In the May 10 editorial, “Seattle, don’t let the prospect of a bigger icebreaker fleet slip away,” the editorial board shared its perspective about the strategic significance of Washington’s icebreaker fleet to larger geopolitical concerns regarding the Arctic Sea. The editorial implored Washington elected leaders and maritime stakeholders to try and recapture Seattle’s host duties for a planned U.S. Coast Guard expansion on Seattle’s waterfront after a recent record of decision for Base Seattle revealed a smaller footprint for USCG’s future base of operations than was initially proposed.
Waterfront stakeholders who had been working with USCG for years on the expansion were just as puzzled as the editorial board by the final outcome. We have been advocating for a version of USCG’s Alternative 2, which would have maintained a balance between marine cargo throughput to support commercial shipping operations and additional berthing capacity to accommodate an expanded security cutter fleet.
Before the final record of decision was issued, the Coast Guard had articulated three potential base expansion pathways. First, the USCG’s preferred Alternative 1 would have expanded Base Seattle north onto Terminal 46, occupying up to 54.1 acres. Second, Alternative 2 would have occupied 13.5 to 21.5 acres at Terminal 30 and 5.5 acres at Terminal 46. And third, a “no-action” alternative, would have maintained the status quo.
From the get-go, Alternative 1 was incompatible with future economic development opportunities made possible by Seattle’s unique deep-water port. T46 abuts a naturally deep 50-foot water berth — perfect for the largest containerized cargo ships, while Coast Guard vessel drafts only range from 20 to 36 feet.
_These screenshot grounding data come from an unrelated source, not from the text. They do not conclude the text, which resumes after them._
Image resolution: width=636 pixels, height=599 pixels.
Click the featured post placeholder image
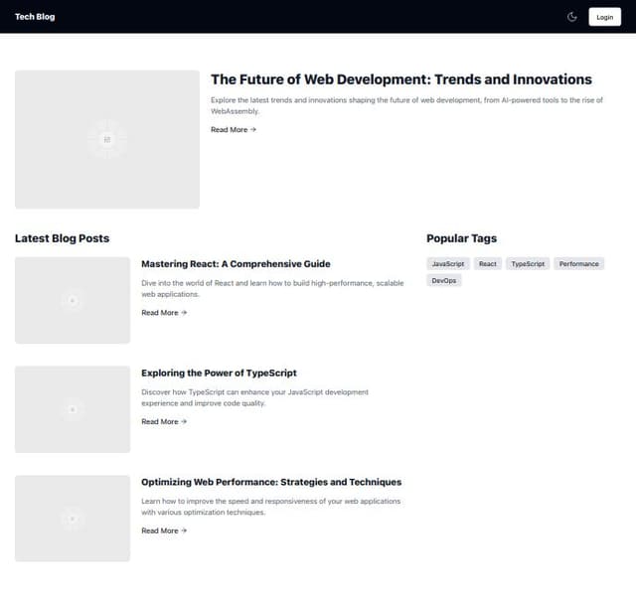[106, 139]
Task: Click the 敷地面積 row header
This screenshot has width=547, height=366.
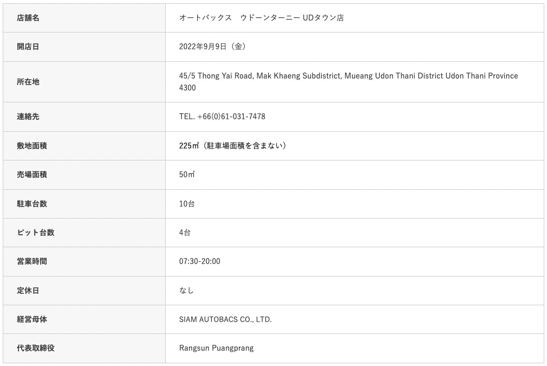Action: 32,146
USCG’s preferred plan would have reduced commercial berthing capacity at T46 for larger commercial vessels, just as the NW Seaport Alliance is signing a letter of intent with a prospective tenant who is exploring opportunities to use the terminal at its full capacity. Every lost acre of terminal space on 46 would reduce our capacity to handle 3,500 shipping containers annually, potentially undermining future growth opportunities. Further, much of USCG’s proposed occupancy included office space to handle administrative functions and parking to accommodate single-occupancy vehicles, capacity that could easily be accommodated in the Alternative 2 footprint with multilevel structures.
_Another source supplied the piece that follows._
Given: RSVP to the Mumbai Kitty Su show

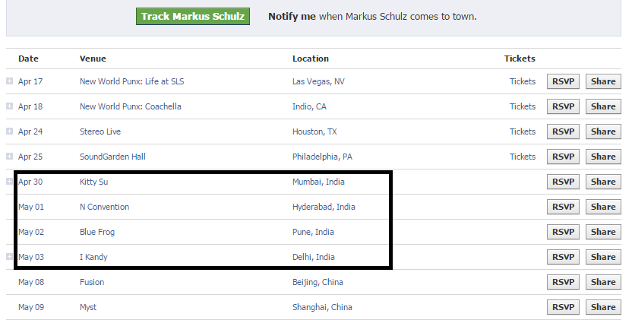Looking at the screenshot, I should (x=563, y=182).
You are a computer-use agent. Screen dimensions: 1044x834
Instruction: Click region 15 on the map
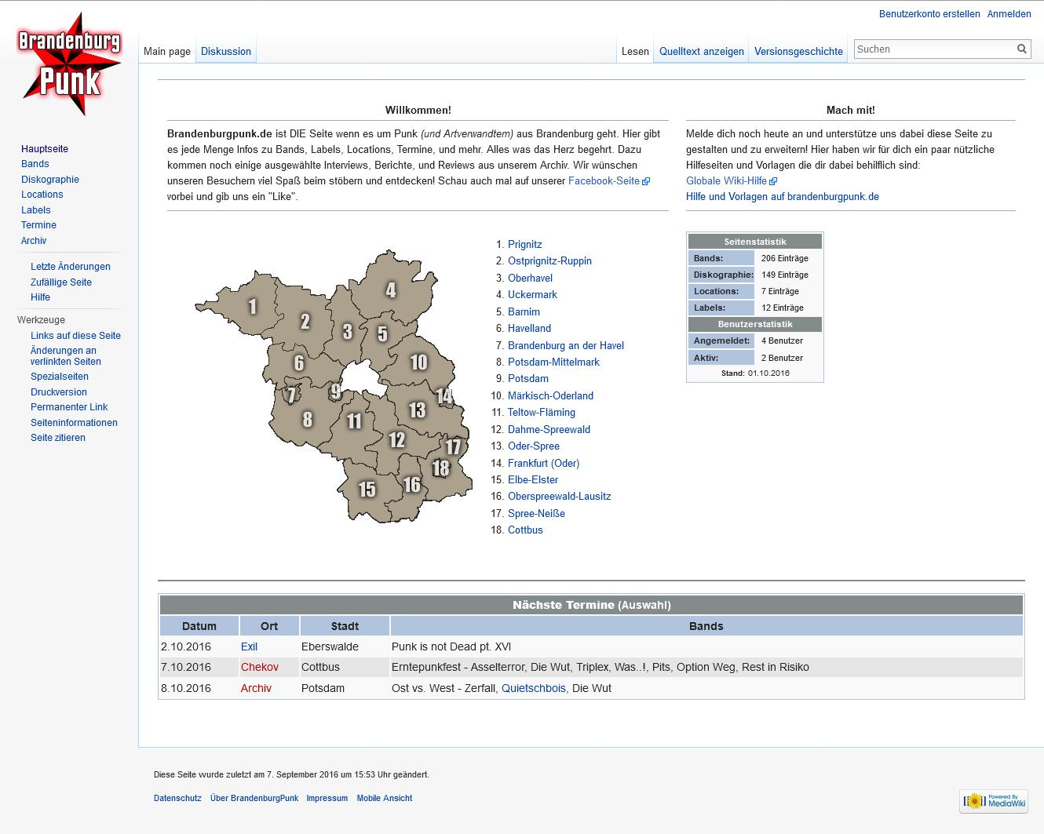coord(367,490)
Billions of dollars in public and private infrastructure investment have been made by taxpayers in Washington to advance the freight mobility infrastructure that surrounds T46 to support commercial shipping and related industries. Over 70,000 jobs across Washington state are dependent on regional import/export activities, including 7,160 direct jobs on the Seattle waterfront. Every direct job in marine cargo transportation creates an additional 1.9 jobs throughout our state’s economy. While the USCG expansion discussion is centered on the city of Seattle, our ports are statewide assets and agriculture exporters in Eastern Washington are paying attention. T46 is literally three stoplights from Boston, and our farmers are rooting for the NW Seaport Alliance to secure a customer. They depend on that access because it is crucial to their survival to have capacity in our ports to ship their goods.
Leaders at the city of Seattle and in Olympia could always be more attuned to the needs of our ports and regional freight networks, but it seemed clear that some version of Alternative 2 offered a path forward that was compatible with potential marine cargo volume growth and USCG’s expansion needs. Unfortunately, this conversation occurred amid a tumultuous administration change in Washington, D.C., and high-profile Coast Guard leadership turnover where pivotal decisions were scheduled to be made, but then delayed, throughout 2025. This was compounded by stop-and-go budget negotiations in Congress, with continued uncertainty riled by the midterm election cycle.
The editorial board suggests that indifference from Washington’s elected leaders is the cause for a disappointing USCG record of decision. But it takes two to tango. Local maritime industry stakeholders, economic development entities, and elected officials saw the path to a solution — but to reach that solution the USCG, impacted parties and elected leaders need to roll up their sleeves and do the hard work of negotiating an outcome that can work for everyone.